Present the following data again exactly as it is shown.

[Items listed in a dataset]
- - - -
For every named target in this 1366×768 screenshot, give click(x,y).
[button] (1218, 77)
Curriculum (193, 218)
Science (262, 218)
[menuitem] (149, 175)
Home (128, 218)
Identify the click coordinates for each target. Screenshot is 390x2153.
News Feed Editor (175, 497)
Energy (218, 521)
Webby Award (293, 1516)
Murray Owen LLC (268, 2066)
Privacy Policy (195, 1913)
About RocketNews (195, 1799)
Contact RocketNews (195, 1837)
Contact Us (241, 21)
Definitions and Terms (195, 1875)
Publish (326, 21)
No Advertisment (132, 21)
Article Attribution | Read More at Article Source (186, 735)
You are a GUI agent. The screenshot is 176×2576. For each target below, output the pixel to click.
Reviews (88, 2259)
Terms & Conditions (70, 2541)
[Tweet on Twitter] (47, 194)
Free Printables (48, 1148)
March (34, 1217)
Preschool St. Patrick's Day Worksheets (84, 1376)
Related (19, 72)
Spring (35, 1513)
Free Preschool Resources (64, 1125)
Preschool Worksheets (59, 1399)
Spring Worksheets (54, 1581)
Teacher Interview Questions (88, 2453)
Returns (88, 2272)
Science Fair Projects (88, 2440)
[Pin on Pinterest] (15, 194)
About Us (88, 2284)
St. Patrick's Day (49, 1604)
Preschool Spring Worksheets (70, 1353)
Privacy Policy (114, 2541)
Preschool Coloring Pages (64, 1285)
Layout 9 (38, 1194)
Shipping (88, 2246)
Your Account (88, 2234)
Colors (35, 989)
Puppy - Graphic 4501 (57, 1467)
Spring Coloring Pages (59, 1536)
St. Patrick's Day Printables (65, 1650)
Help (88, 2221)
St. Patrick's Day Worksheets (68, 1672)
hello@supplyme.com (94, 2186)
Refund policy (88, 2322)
- - - -
### Output:
For every named target in this 1366×768 screenshot, give click(x,y).
[button] (1218, 77)
Curriculum (193, 218)
Science (262, 218)
[menuitem] (149, 175)
Home (128, 218)
Identify the click coordinates for each target. Screenshot is 390x2153.
News Feed Editor (175, 497)
Energy (218, 521)
Webby Award (293, 1516)
Murray Owen LLC (268, 2066)
Privacy Policy (195, 1913)
About RocketNews (195, 1799)
Contact RocketNews (195, 1837)
Contact Us (241, 21)
Definitions and Terms (195, 1875)
Publish (326, 21)
No Advertisment (132, 21)
Article Attribution | Read More at Article Source (186, 735)
You are a GUI agent. The screenshot is 176×2576. For each target below, output the pixel to click.
Reviews (88, 2259)
Terms & Conditions (70, 2541)
[Tweet on Twitter] (47, 194)
Free Printables (48, 1148)
March (34, 1217)
Preschool St. Patrick's Day Worksheets (84, 1376)
Related (19, 72)
Spring (35, 1513)
Free Preschool Resources (64, 1125)
Preschool Worksheets (59, 1399)
Spring Worksheets (54, 1581)
Teacher Interview Questions (88, 2453)
Returns (88, 2272)
Science Fair Projects (88, 2440)
[Pin on Pinterest] (15, 194)
About Us (88, 2284)
St. Patrick's Day (49, 1604)
Preschool Spring Worksheets (70, 1353)
Privacy Policy (114, 2541)
Preschool Coloring Pages (64, 1285)
Layout 9 (38, 1194)
Shipping (88, 2246)
Your Account (88, 2234)
Colors (35, 989)
Puppy - Graphic 4501 (57, 1467)
Spring Coloring Pages (59, 1536)
St. Patrick's Day Printables (65, 1650)
Help (88, 2221)
St. Patrick's Day Worksheets (68, 1672)
hello@supplyme.com (94, 2186)
Refund policy (88, 2322)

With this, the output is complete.